Python uses the re module to implement information filtering

This article example describes how Python uses the re module to realize information filtering. Shared for your reference, as follows:

contexts

usual work, we often deal with a lot of metadata (Raw Data), and the general file editor can only query a keyword at a time, it is difficult to analyze the metadata, such as analyzing the product log file (log), the log may include a lot of information level information, which we are generally not too concerned about, we are mainly concerned about some of the special Debug (Debug) level information, so there is a need to filter out the log file according to many keywords in our relationship with the information, so that the filtered log file not only has the continuity, and readability will be very good.

prescription

re is Python comes with a regular expression library file for string matching screening provides a great convenience, this article is to use re to log file information screening. First of all, a brief look at the main functions in re:

1. Compile(pattern, flag): Compile the regular expression, than check the correctness of the syntax. flag is the label for compilation, only DOTALL is introduced here, which means match all characters, including new lines.

>>> import re
>>> ('[abc]+')
('[abc]+')
>>> (test)
Traceback (most recent call last):
 File "<stdin>", line 1, in <module>
NameError: name 'test' is not defined
>>>

2. match(): From the beginning of the target string to determine whether the regular expression matches, if it does not match return None, otherwise, return the matching object, including the start position, the end position, the content of the string

>>> import re
>>> test = ('[abc]+')
>>> ('dabc')
>>> ('babc')
<_sre.SRE_Match object; span=(0, 4), match='babc'>

test is a regular expression compiled object starting with a or b or c, and match is matched from the beginning of the target string, so the first target string "dabc" doesn't conform to the regular expression rule, so it returns None; the second target string can be matched normally with the output match object (start position, match content), since match matches from the beginning of the target string every time, so if there is any match string, its start position is always 0. position, match content), because match matches from the beginning of the target string every time, so if there is a match string, its start position is always 0.

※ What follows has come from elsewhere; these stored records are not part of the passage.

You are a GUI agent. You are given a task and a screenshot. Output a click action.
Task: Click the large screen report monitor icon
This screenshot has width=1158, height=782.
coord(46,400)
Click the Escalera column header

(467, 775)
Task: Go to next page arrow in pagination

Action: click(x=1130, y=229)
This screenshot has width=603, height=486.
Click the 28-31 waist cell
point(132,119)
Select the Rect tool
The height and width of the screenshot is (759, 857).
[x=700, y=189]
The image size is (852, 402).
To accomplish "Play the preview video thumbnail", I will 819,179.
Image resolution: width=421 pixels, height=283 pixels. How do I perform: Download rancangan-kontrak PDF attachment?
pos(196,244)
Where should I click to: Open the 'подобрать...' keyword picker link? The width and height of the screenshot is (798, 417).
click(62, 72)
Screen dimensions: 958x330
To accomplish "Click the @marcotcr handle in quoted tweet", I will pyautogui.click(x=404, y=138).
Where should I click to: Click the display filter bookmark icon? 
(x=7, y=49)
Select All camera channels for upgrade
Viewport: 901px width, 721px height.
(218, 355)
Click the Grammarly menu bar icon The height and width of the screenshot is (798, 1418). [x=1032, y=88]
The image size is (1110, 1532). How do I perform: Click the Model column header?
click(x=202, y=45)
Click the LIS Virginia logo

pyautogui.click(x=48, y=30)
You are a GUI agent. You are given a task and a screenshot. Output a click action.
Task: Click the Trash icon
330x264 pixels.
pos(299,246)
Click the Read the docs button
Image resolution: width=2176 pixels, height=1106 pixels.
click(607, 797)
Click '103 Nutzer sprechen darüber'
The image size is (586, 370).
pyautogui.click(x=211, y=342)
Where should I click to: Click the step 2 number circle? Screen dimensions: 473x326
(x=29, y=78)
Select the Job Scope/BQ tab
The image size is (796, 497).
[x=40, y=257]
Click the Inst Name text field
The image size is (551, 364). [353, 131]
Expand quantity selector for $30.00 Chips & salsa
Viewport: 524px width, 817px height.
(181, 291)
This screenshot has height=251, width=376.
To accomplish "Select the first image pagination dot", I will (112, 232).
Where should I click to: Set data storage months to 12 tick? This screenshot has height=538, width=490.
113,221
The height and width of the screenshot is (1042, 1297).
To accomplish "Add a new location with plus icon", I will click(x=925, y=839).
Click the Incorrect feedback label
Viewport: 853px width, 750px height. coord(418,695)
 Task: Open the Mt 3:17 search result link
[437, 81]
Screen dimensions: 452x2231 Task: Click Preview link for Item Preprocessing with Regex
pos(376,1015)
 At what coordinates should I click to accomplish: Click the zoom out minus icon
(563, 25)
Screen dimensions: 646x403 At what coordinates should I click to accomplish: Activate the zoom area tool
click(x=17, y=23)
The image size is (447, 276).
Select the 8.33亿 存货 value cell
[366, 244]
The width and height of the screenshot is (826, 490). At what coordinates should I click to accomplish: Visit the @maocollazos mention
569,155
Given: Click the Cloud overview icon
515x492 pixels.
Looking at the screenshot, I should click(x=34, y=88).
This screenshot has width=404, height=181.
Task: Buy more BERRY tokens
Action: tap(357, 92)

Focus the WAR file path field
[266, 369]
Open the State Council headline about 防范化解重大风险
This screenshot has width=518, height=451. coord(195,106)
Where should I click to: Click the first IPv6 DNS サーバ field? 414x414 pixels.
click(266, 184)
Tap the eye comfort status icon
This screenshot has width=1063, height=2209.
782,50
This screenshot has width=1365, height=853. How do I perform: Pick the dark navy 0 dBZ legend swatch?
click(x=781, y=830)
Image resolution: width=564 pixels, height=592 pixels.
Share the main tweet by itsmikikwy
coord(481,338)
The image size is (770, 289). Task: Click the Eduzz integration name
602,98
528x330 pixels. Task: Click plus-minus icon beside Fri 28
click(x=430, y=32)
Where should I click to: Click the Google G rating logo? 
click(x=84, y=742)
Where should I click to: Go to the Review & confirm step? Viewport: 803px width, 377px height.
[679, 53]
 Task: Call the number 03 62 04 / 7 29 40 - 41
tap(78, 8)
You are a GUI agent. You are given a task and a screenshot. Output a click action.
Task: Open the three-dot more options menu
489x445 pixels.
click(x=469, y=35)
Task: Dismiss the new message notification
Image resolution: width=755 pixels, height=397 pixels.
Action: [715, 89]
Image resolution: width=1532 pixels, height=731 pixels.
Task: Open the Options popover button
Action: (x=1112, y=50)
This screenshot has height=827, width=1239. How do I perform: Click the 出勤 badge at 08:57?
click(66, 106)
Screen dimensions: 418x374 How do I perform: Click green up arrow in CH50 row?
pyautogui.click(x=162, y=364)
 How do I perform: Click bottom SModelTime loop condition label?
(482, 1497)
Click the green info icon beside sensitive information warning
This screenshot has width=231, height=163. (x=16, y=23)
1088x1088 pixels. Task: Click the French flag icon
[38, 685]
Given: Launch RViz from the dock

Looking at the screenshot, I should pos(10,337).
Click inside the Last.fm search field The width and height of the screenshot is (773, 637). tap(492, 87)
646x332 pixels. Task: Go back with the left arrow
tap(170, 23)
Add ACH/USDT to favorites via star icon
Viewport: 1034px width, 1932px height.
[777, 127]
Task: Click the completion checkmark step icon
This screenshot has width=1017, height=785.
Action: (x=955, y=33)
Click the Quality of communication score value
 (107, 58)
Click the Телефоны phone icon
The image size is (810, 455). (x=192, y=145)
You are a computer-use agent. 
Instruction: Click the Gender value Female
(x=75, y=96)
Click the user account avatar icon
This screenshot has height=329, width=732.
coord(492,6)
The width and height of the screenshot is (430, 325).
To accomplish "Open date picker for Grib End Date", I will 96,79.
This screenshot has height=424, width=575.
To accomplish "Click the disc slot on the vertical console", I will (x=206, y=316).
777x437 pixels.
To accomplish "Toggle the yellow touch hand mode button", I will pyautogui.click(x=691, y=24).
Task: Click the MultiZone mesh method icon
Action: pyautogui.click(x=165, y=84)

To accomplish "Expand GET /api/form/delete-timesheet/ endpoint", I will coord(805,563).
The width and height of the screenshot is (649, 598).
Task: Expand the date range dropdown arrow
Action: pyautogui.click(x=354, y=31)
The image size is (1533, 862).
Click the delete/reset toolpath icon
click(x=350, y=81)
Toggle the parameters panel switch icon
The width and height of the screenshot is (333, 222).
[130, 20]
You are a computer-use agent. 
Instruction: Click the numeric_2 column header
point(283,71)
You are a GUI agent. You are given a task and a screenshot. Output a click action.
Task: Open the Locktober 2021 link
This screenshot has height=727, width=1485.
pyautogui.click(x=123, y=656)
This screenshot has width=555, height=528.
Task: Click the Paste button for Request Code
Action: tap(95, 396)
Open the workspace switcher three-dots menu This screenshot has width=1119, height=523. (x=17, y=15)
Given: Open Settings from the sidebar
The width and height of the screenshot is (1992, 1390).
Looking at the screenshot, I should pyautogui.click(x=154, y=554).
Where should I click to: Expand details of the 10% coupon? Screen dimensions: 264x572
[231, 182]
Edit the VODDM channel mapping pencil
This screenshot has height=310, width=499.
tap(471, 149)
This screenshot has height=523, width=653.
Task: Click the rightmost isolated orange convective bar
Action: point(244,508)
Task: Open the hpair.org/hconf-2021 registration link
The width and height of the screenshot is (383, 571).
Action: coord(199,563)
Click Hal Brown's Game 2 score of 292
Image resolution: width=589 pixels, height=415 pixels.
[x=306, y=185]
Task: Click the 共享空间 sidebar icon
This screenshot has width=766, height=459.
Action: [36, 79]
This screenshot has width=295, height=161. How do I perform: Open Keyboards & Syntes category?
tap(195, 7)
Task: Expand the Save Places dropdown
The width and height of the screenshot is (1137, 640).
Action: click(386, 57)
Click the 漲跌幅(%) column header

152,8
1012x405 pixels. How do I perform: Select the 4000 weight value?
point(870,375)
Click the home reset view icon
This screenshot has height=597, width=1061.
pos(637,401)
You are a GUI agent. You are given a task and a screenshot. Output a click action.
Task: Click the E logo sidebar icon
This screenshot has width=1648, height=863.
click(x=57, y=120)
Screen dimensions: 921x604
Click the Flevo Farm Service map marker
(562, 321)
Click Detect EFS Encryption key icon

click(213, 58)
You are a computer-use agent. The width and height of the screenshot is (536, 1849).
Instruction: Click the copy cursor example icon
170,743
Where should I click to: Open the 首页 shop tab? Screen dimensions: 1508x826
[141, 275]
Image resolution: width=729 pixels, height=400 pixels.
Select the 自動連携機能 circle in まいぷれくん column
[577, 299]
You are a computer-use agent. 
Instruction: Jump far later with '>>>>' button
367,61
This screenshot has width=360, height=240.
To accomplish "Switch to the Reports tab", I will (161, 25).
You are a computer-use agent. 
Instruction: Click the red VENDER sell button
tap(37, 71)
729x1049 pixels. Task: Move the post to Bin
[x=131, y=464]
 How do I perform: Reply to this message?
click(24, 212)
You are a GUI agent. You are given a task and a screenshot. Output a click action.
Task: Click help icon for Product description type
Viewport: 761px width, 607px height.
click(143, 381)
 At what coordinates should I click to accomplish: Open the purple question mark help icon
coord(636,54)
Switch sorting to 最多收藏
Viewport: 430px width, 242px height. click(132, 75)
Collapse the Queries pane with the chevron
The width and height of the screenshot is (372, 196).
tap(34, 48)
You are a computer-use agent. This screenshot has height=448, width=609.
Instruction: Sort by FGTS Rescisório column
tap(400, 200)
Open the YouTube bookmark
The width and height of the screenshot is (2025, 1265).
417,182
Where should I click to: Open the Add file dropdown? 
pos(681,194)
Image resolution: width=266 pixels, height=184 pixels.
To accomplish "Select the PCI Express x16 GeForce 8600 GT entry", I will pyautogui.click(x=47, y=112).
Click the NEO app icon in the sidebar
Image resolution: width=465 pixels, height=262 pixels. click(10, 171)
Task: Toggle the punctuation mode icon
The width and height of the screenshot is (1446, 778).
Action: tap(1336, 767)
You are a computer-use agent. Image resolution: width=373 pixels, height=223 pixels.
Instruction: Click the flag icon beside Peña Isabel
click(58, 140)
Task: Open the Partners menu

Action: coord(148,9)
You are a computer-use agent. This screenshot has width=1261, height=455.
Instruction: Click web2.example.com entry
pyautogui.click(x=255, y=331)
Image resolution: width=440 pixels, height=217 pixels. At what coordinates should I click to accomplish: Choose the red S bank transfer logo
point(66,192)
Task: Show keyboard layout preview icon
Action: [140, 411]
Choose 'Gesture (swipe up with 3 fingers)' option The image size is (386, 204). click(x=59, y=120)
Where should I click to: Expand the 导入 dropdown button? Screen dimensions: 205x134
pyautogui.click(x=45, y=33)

3. search: Similar to match, search scans the full target string for regular expression matching.

>>> import re
>>> test = ('[abc]+')
>>> ('dabc')
<_sre.SRE_Match object; span=(1, 4), match='abc'>
>>>

Then use search to match strings starting with a, b, and c

4. findall: Finds all matches in the target string and returns them as a list

>>> test = ('\w+@')
>>> (r"[email protected]@@")
['alvin@', 'test1234@']

Of course, there are many other functions available to you in re, so you can check the official python documentation.

Next, a few common symbols for regular expressions are introduced:

1. *: means match zero or more of the preceding characters
2. .: Indicates that all characters beyond the new line are matched
3. |: Representation or operation
4. +: means that it matches its immediate neighbors one or more times
5. ?: Indicates 0 or 1 match

Other representations of regular expressions can also be found in the official website documentation.

Finally, on to this simple screening program:

import re
source = ''
target = ''
# Level 1 screening
raw_compile = (r"<g2s:g2sMessage.*?</g2s:g2sMessage>",)
# Secondary screening
messagelevel_compile = (r"<igtLicensing.*|<g2s:idReader.*",)
# Secondary screening
egmlevel_compile = (r"IGT_00012E2335AA.*",)
def FilterG2SMessage():
  fr = open(source)
  content = ()
  ()
  f = open(target,'w')
  g2sItems = raw_compile.findall(content)
  for g2s in g2sItems:
    iscaredG2S = messagelevel_compile.search(g2s)
    isCaredEGM = egmlevel_compile.search(g2s)
    if iscaredG2S and isCaredEGM:
      (g2s+'\n')
    else:
      pass
  ()
FilterG2SMessage()

The procedure is very simple, in the screening process you can first analyze the level of screening, you can screen step by step.

Summary:

re not only provides regular expression matching, but also provides functions for batch processing, such assplit，sub，subnAnd so on, all these functions can improve our fast processing of the contents of the file, saving time.

PS: Here are 2 more very convenient regular expression tools for your reference:

JavaScript regular expression online test tool:
http://tools./regex/javascript

Regular expression online generation tool:
http://tools./regex/create_reg

More about Python related content can be viewed on this site's topic: thePython Regular Expression Usage Summary》、《Python Data Structures and Algorithms Tutorial》、《Summary of Python function usage tips》、《Summary of Python string manipulation techniques》、《Python introductory and advanced classic tutorialsand theSummary of Python file and directory manipulation techniques》

I hope that what I have said in this article will help you in Python programming.